Di fronte alle gravissime indiscrezioni emerse negli ultimi giorni, il Comitato Civico per la difesa dell’Ospedale di Cori rompe il silenzio e denuncia il tradimento istituzionale perpetrato ai danni di oltre diecimila cittadini.
“Mentre le passerelle politiche celebrano i “successi” del PNRR, la realtà dei fatti delinea uno smantellamento sistematico del diritto alla salute, tutelato dall’art. 32 della Costituzione e dai principi di sussidiarietà e solidarietà degli artt. 2, 3 e 118″.
1. La fine del PAT e il deserto dei servizi
“Si sta confermando ciò che temevamo: a Cori il PAT (Punto di Assistenza Territoriale) rischia di essere chiuso, sia per mancanza di attenzione ai bisogni degli utenti, che spesso vengono respinti, probabilmente perchè non sanno esprimersi correttamente sul loro stato di salute, che per una non brillante organizzazione dei “lavori in corso”. Non solo: il servizio di radiologia, che doveva decollare, verrà ridotto a sole due aperture settimanali una volta riattivato il presidio di Cisterna. Si sta compiendo una centralizzazione selvaggia che, come denunciato anche dai sindacati dei medici, allontana l’offerta sanitaria dai cittadini più fragili e trasforma le strutture periferiche in “spazi vuoti”.
2. PNRR: Investimenti su “Muri Vuoti” e disastri tecnici
“Il nuovo Ospedale di Comunità, finanziato con quasi 2 milioni degli oltre 11 milioni di euro di risorse NextGenerationEU, rischia di nascere già paralizzato:
- ● Errori strutturali: sembra ci sia un clamoroso errore negli scarichi fognari che costringerà a lavori imprevisti al primo piano, proprio dove si trova il Centro Sollievo, il quale verrà sfrattato senza che sia stata indicata una nuova sede.
- ● Fondi insufficienti: I soldi del PNRR coprirebbero solo i piani superiori (2°, 3° e 4°), lasciando l’incognita su chi finanzierà i necessari interventi riparatori al piano terra.
- ● Gestione fantasma: Ad oggi non è dato sapere chi gestirà i 24 posti letto previsti, mentre i medici scarseggiano e il personale infermieristico è sotto organico o necessita di aggiornamento nella formazione. 3. Telemedicina e 118: La beffa continua La “famosa” telemedicina, finanziata anni fa e mai realmente entrata in funzione, giace inutilizzata nei corridoi della struttura: un insulto agli investimenti pubblici e alle necessità di monitoraggio delle cronicità. Per quanto riguarda l’emergenza-urgenza, il ritorno della postazione 118 è slittato a un ipotetico 2027, lasciando il territorio scoperto proprio mentre rischia la chiusura il PAT. 4. Il Consultorio: Un altro servizio scippato Denunciamo con forza la chiusura del Consultorio, giustificata da lavori mai avviati, che ha portato allo spostamento dell’ennesimo servizio fondamentale verso Cisterna.

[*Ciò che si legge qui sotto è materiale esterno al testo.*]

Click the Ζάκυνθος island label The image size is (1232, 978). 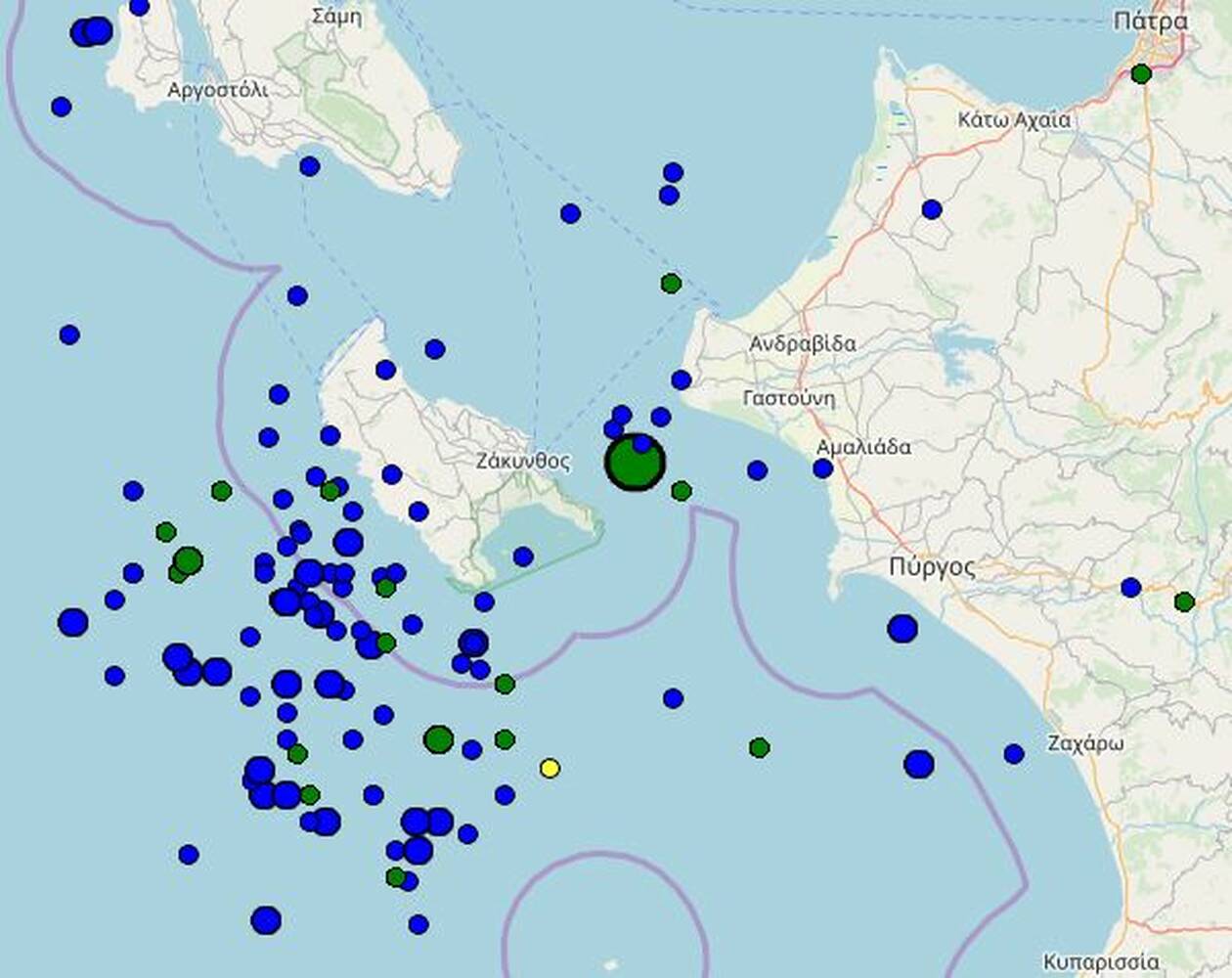click(523, 461)
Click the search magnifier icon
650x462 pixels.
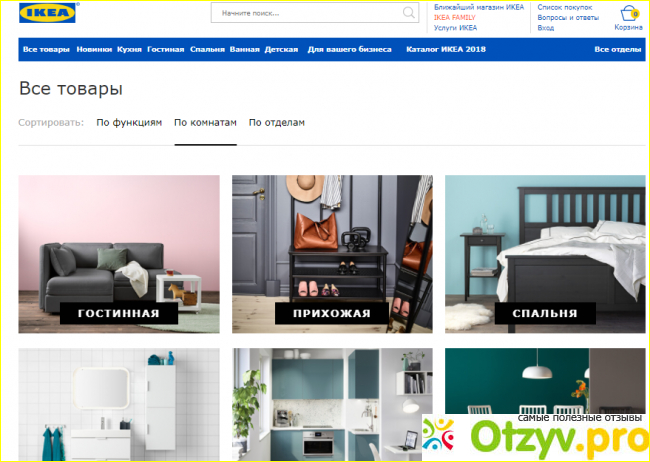coord(409,14)
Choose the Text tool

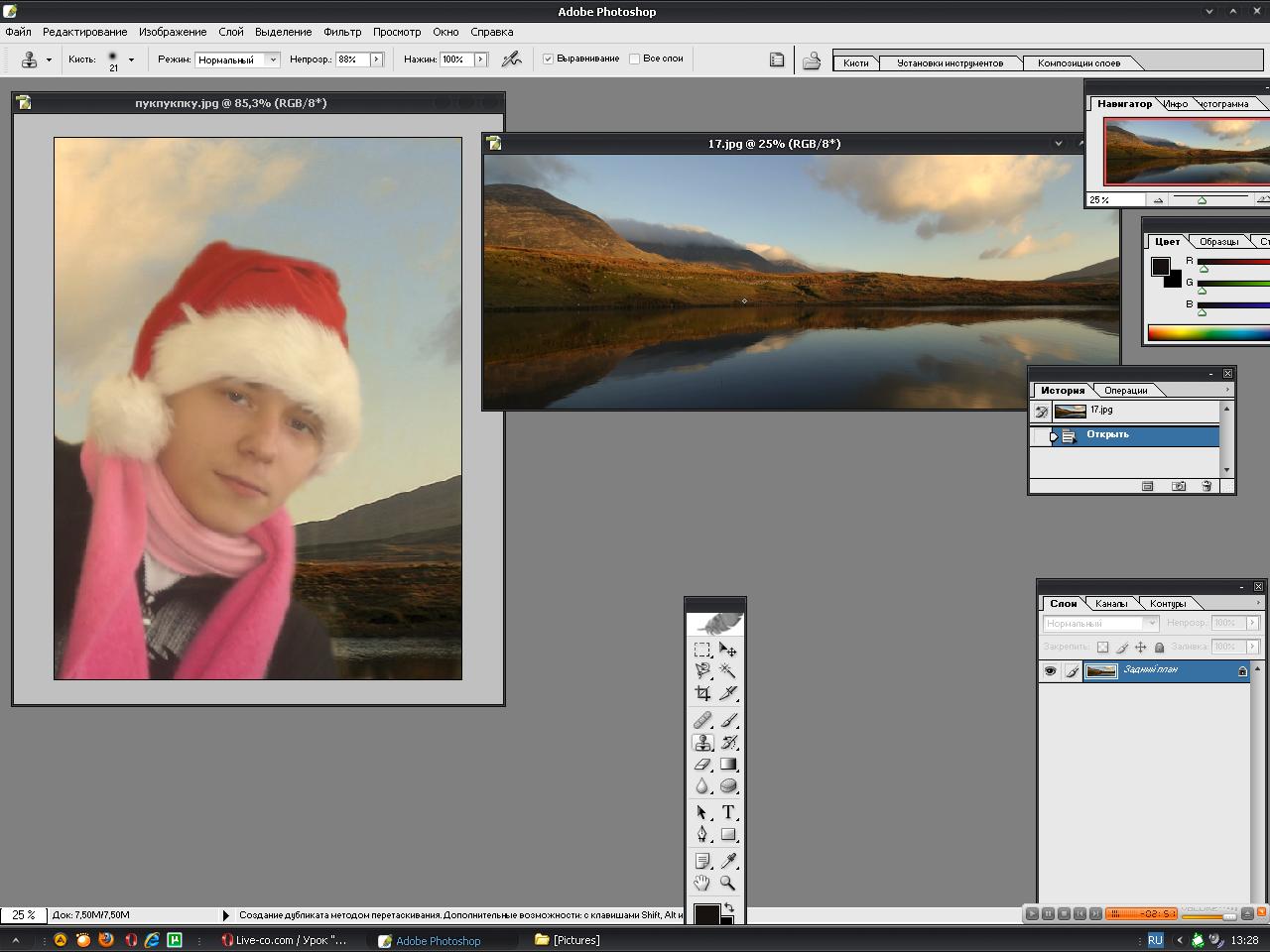coord(728,812)
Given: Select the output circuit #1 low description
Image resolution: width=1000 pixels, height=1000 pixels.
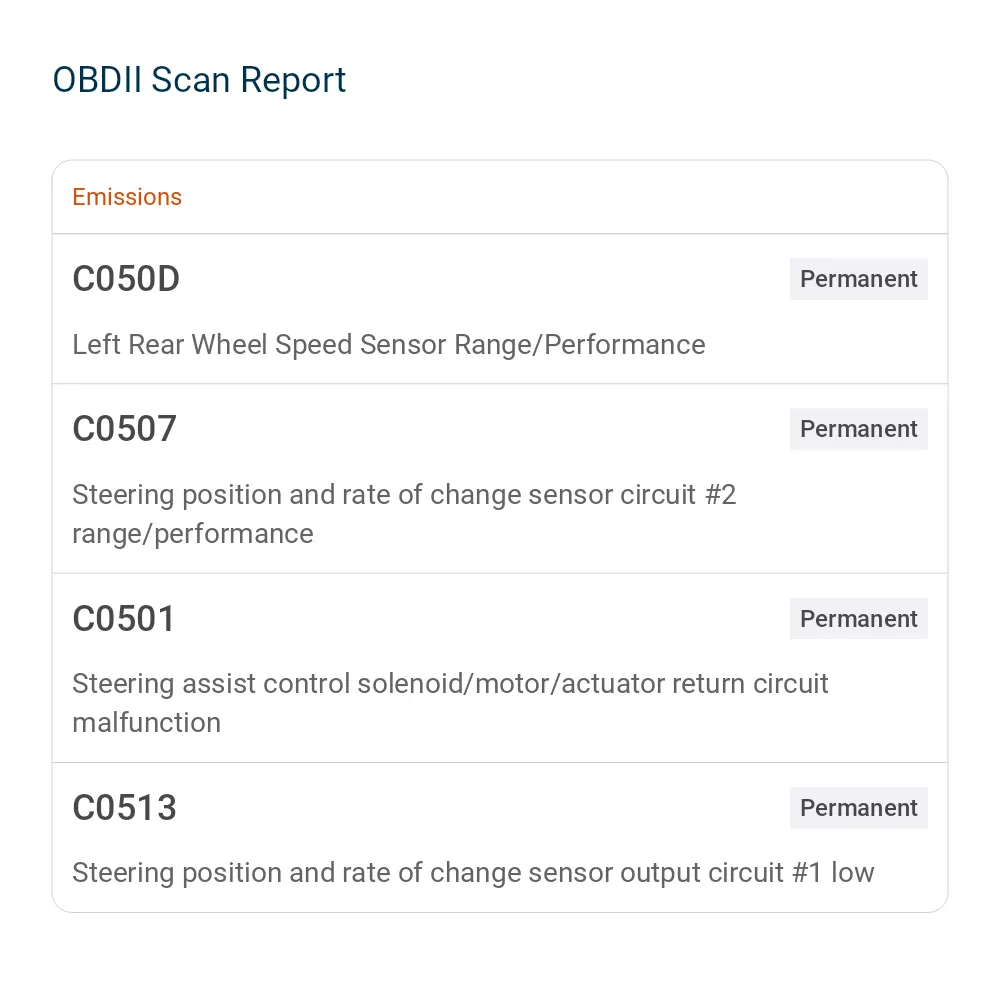Looking at the screenshot, I should tap(473, 872).
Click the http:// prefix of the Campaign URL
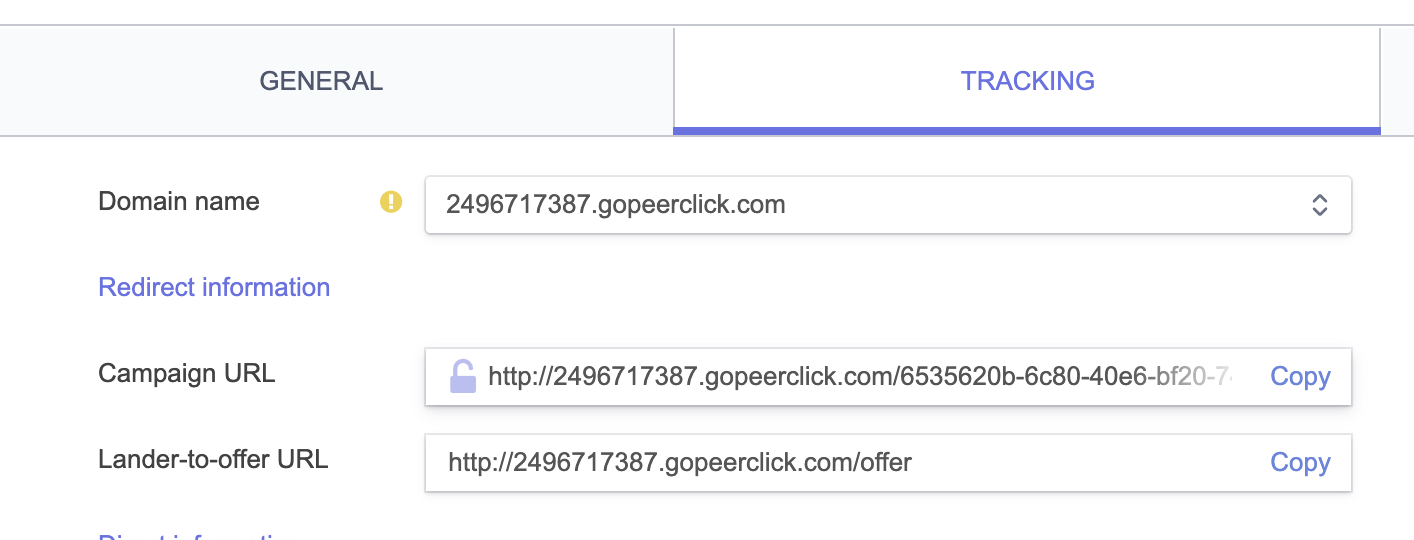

Questa è la “prossimità delle cure” promessa dalla ASL di Latina e avallata dal silenzio del Comune? IL COMITATO CIVICO ESIGE RISPOSTE IMMEDIATE Il Sindaco di Cori e la Direzione Generale della ASL di Latina non possono più nascondersi dietro i cronoprogrammi. Il diritto alla salute non è un costo da razionalizzare, ma un dovere costituzionale. Esigiamo:
- La garanzia della riapertura H24 del servizio medico con il mantenimento del PAT nell’ambito dell’organizzazione dell’Emergenza/Urgenza.
- Trasparenza immediata sul destino del Centro Sollievo e sulla risoluzione dei problemi tecnici del cantiere.
- L’attivazione reale della diagnostica di primo livello a Cori, non subordinata ai tempi di Cisterna.
Il Comitato Civico non resterà a guardare mentre la politica territoriale trasforma l’ex ospedale in un “hangar” di muri vuoti. Siamo pronti a nuove azioni di mobilitazione e a denunciare ogni ulteriore interruzione di pubblico servizio”.
Così, in una nota, il Presidente del Comitato Civico per la difesa dell’Ospedale di Cori, Massimo Silvi.